Ce jour-là, ils refont
le chemin entre la salle communale et le lieu de la découverte du
corps. "Il a traversé un pont de fortune avec un enfant de 4
ans dans les bras, cela témoigne du caractère improvisé du crime",
analyse a posteriori Marie-Laure Brunel-Dupin.
À la différence de la
police, qui fait appel à des psychologues pour effectuer ce travail
de profiling, tous les membres du département des sciences du
comportement sont gendarmes, officiers de police judiciaire et
portent l'uniforme. De quoi faciliter le travail : ces profileurs ont
accès à toute l'enquête, depuis la scène de crime jusqu'à la
garde à vue, en passant par l'autopsie. Avec ses collègues,
Marie-Laure Brunel-Dupin assiste à celle du petit Mathias. L'enfant
a été violé et tué "par suffocation manuelle", autre
indice, selon elle, d'une certaine "improvisation".
Des outils statistiques
Ces experts travaillent
de concert avec les enquêteurs locaux, leur transmettent des
questions à poser aux témoins, des conseils pour orienter les
investigations. Mais leur cheminement est parallèle.
"On ne rentre pas
dans les PC d'enquête tant qu'on n'a pas notre idée, car les
hypothèses de travail au mur peuvent nous influencer",
Marie-Laure Brunel-Dupin, cheffe du département des sciences et du
comportement.
Afin d'affiner leurs
propres conclusions, les profileurs rentrent à Cergy pour croiser
les constatations sur le terrain avec des outils statistiques. En
observant le contexte socio-culturel et l'environnement de la fête,
les profileurs en déduisent que l'auteur du meurtre de Mathias est
"quelqu'un du coin mais pas de la fête". "On
s'oriente alors vers un prédateur sexuel, qui agit par opportunité
et tue pour éliminer le témoin, sans doute parce qu'il a déjà été
confondu pour des faits d'agression sexuelle sur un ou plusieurs
petits enfants, garçons ou fillettes", résume la criminologue.
Sur les quinze suspects
identifiés par les enquêteurs, ils leur désignent un homme à
auditionner en premier. Cet ouvrier agricole de 57 ans a déjà été
mis en cause pour des agressions sexuelles sur plusieurs enfants.

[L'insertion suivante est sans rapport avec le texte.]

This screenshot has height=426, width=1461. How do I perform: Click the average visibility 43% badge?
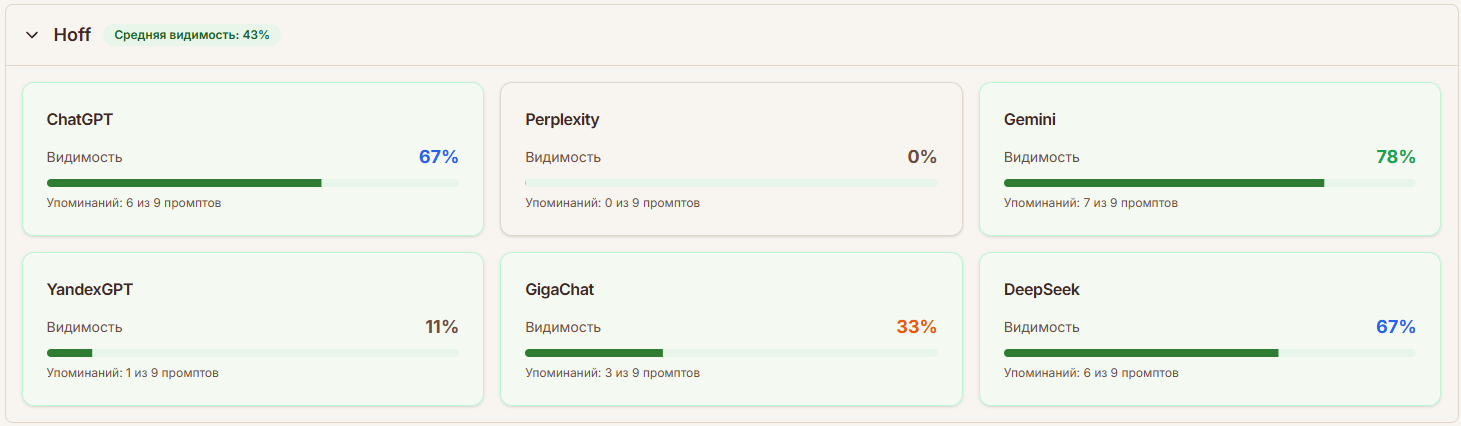(x=192, y=35)
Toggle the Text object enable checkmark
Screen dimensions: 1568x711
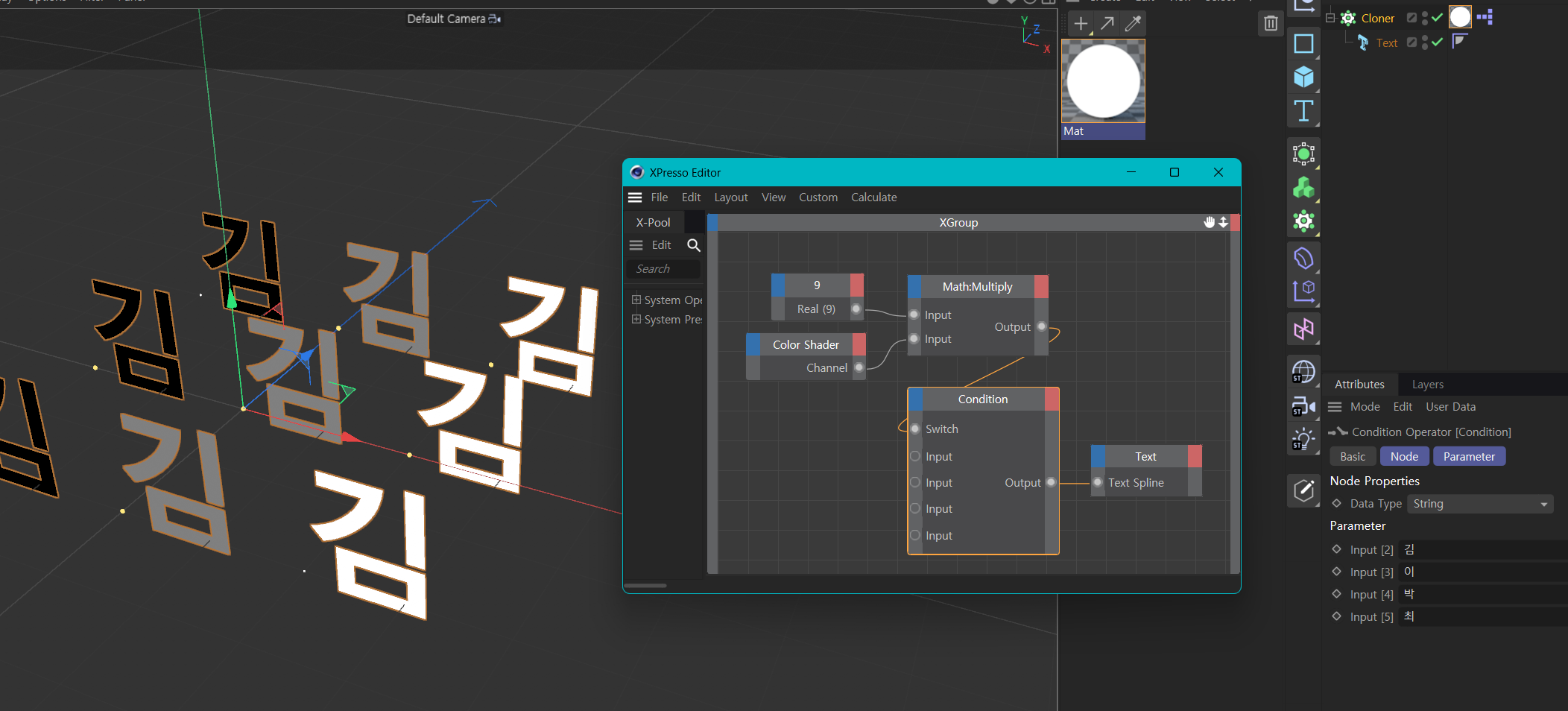(x=1438, y=42)
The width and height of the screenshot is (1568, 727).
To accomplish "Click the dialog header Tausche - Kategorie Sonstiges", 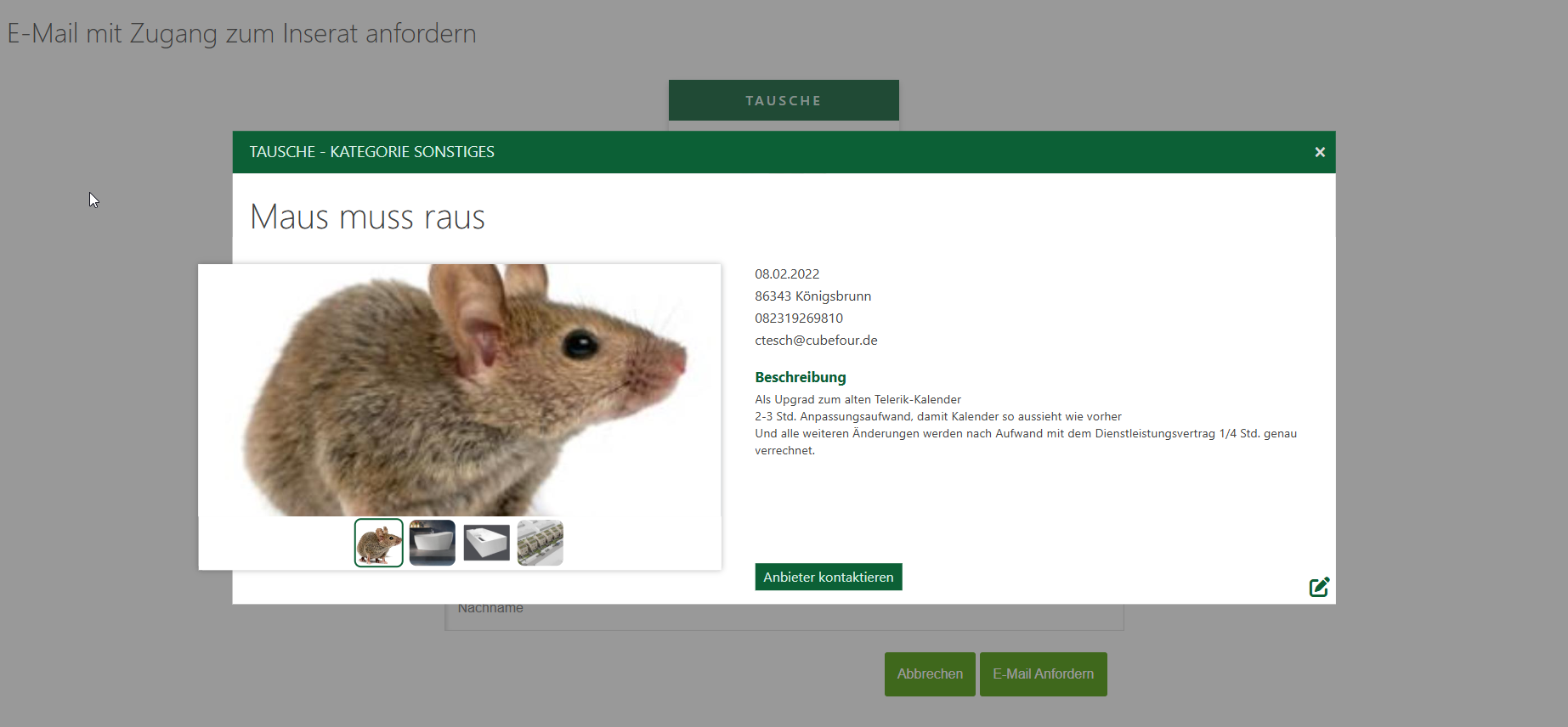I will 371,152.
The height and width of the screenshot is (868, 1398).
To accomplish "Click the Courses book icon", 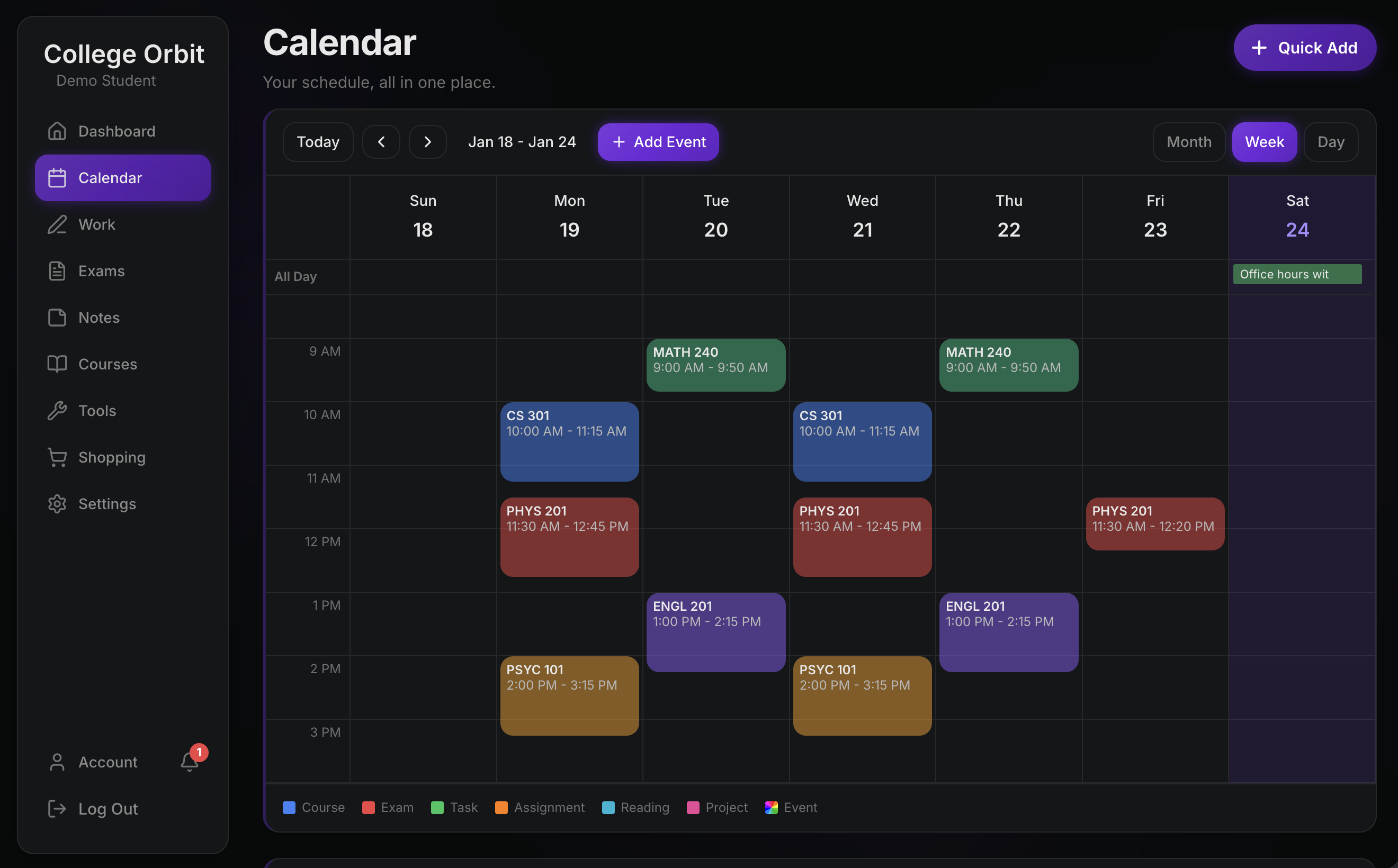I will coord(57,364).
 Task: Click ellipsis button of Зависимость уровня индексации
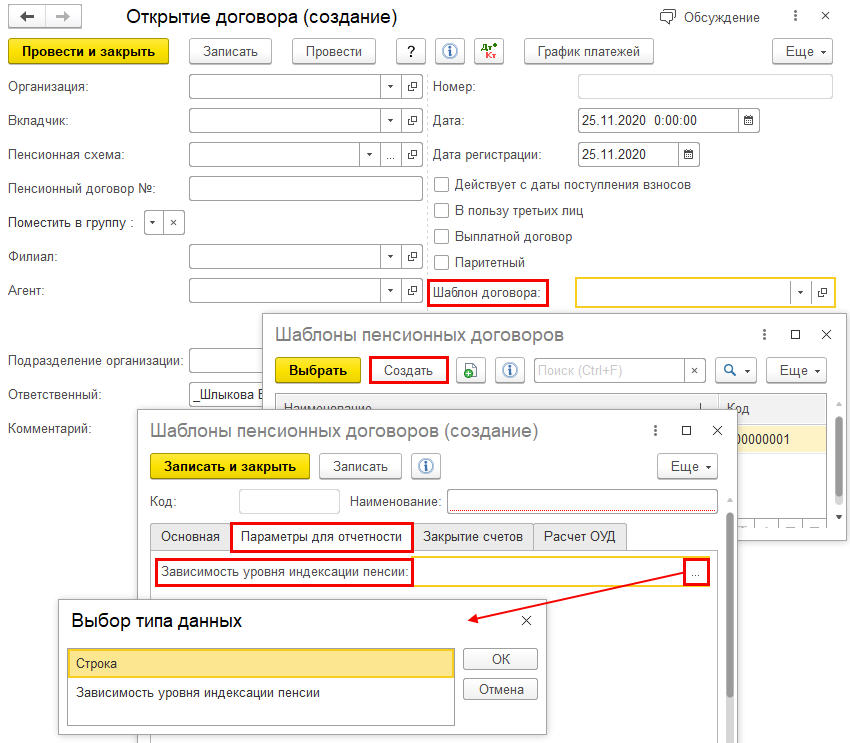(696, 572)
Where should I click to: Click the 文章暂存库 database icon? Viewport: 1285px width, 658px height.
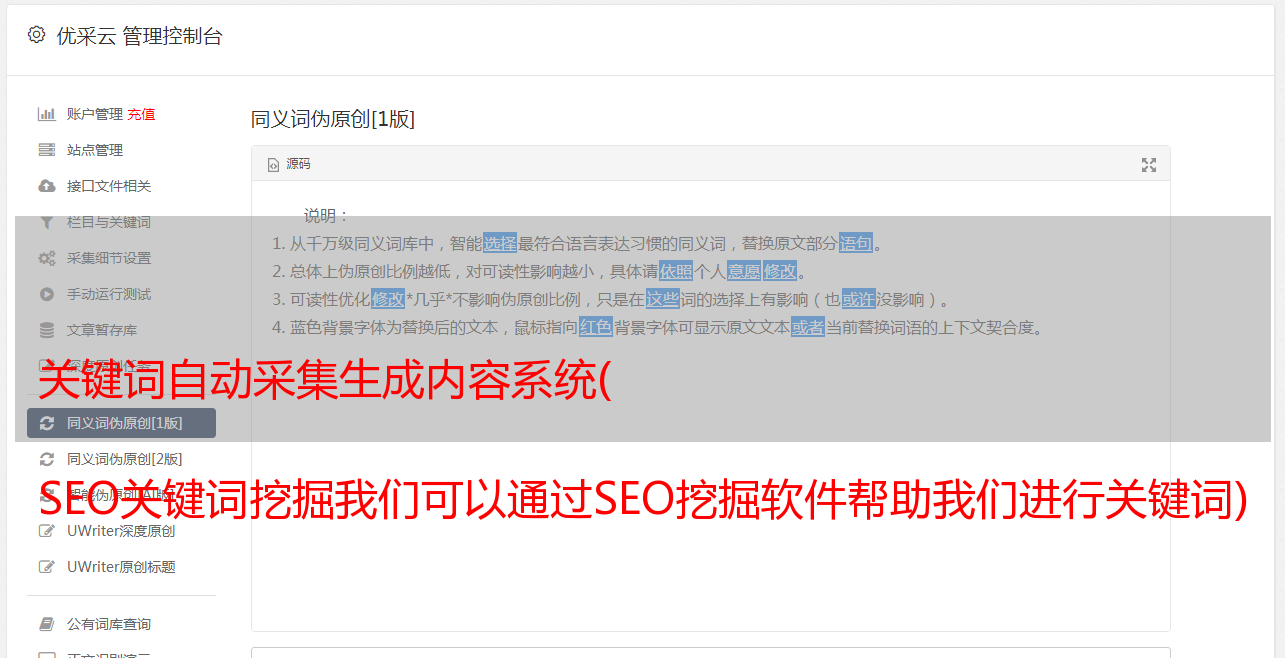(46, 330)
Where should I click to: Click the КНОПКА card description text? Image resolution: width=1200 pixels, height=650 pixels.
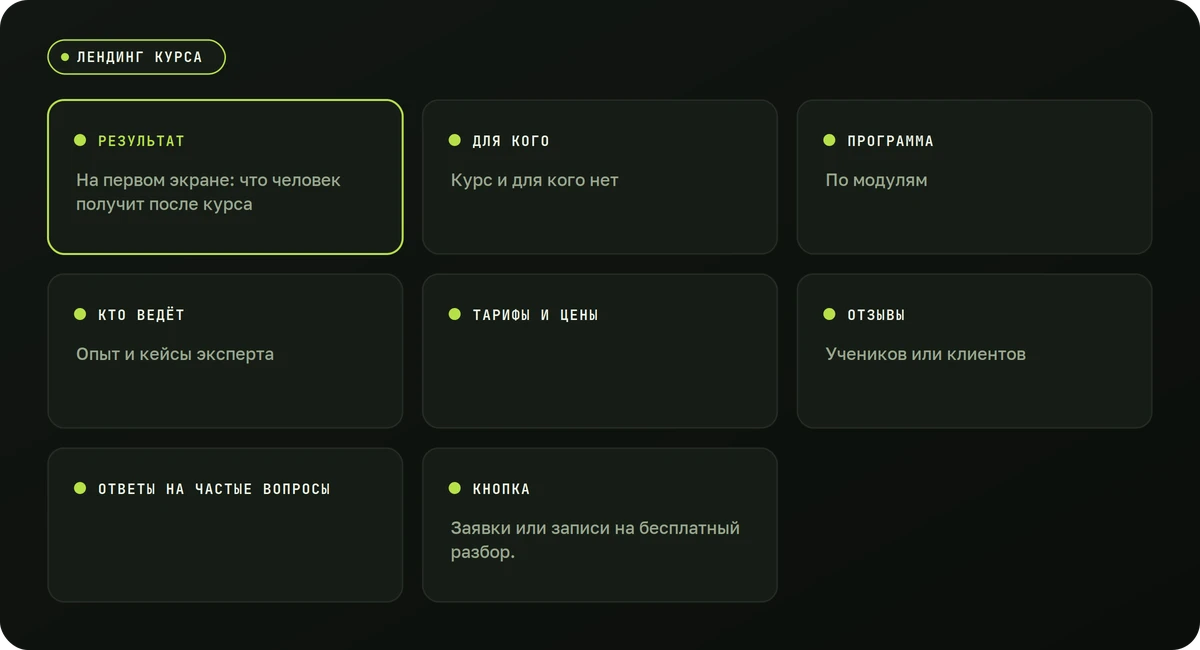pos(595,540)
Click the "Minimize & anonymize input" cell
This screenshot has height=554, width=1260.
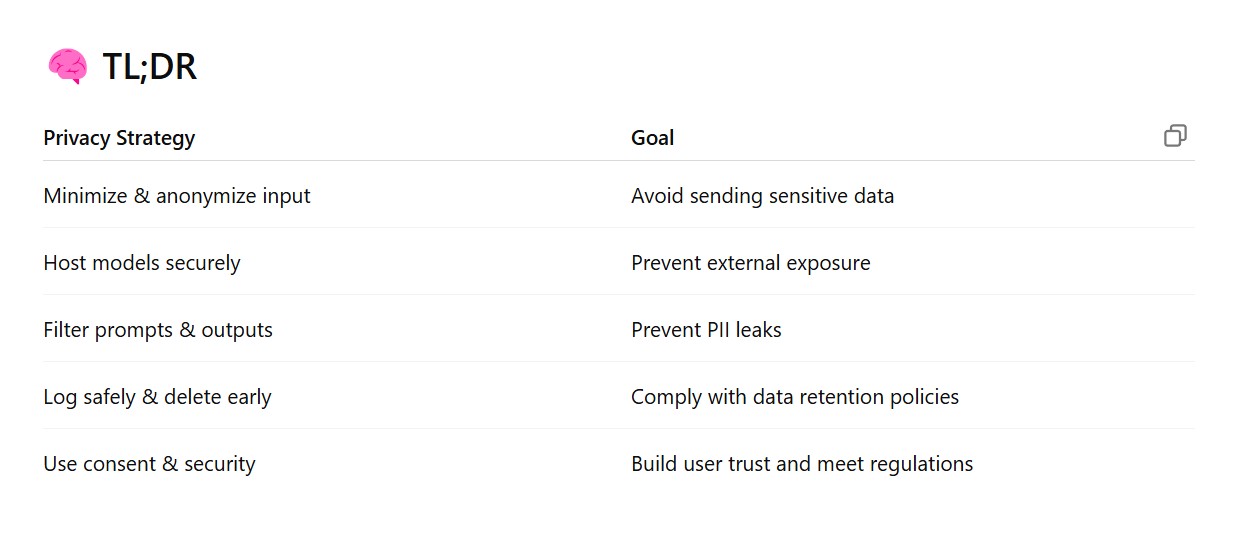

Mais dans ce dossier de la Nièvre, "il n'y avait pas d'ADN",
se souvient Marie-Laure Brunel-Dupin. "Il fallait d'autant plus
des aveux circonstanciés."
"C'est parce qu'on a
bien compris son crime qu'on le trouve plus vite et qu'on lui pose
les bonnes questions", .Marie-Laure Brunel-Dupin, cheffe du
département des sciences du comportement.
"Il faut lui faire
reconnaître le viol en premier. Même s'il nie l'avoir tué, on
arrivera à le confondre", conseille à l'époque Marie-Laure
Brunel-Dupin. De fait, Christian Beaulieu reconnaît avoir violé le
petit garçon et avoir enfoui son corps sous un amas de feuilles et
de boue. S'ils peuvent se targuer d'avoir "donné un virage à
certaines enquêtes", les profileurs de la gendarmerie insistent
sur la "collégialité" de leur travail. "On ne résout
pas d'affaires, on est vraiment un outil", martèle Marie-Laure
Brunel-Dupin.
Christian Beaulieu est
condamné à perpétuité en décembre 2007. Mais comme le rappelle
Libération, il se refuse, lors de son procès, à évoquer la mort
de l'enfant par asphyxie. "Ils nient tous une partie du crime
qui n'est pas acceptable, avec laquelle ils n'arrivent pas à dormir,
relève la profileuse. Psychologiquement, ils se sont mis une
barrière à un endroit." On pense à Tony Meilhon, condamné
pour le meurtre et le démembrement de Lætitia Perrais en 2011. Il
n'a jamais reconnu avoir découpé sa victime.
Des interrogatoires sur
mesure
Pour faire tomber les
résistances, les profileurs prévoient avec les enquêteurs un
déroulement d'audition. Dans l'affaire Daval, plusieurs médias,
dont franceinfo, ont indiqué que les gendarmes avaient utilisé la
méthode canadienne "Progreai" ("Processus général
de recueil des entretiens, auditions et interrogatoires") pour
faire craquer Jonathann Daval. Cette technique consiste à débuter
l'interrogatoire d'un suspect sur le mode de la conversation, pour le
mettre en confiance, avant de le confronter petit à petit à ses
contradictions.
Dans un premier temps,
l'époux a reconnu avoir étranglé sa femme mais nié avoir brûlé
sa dépouille. Il a changé de version depuis. Refusant d'évoquer
plus avant ce dossier, Marie-Laure Brunel-Dupin signale que "tous
les officiers de police judiciaire sont formés au fur et à mesure à
cette méthode", utilisée pour "les affaires simples".
"Progreai, c'est
pour du tout-venant, nous on fait du sur-mesure", Marie-Laure
Brunel-Dupin, cheffe du département des sciences du comportement.
Pour ajuster au mieux la
méthode d'interrogatoire au suspect, les spécialistes des sciences
du comportement assistent à la garde à vue dans une pièce voisine.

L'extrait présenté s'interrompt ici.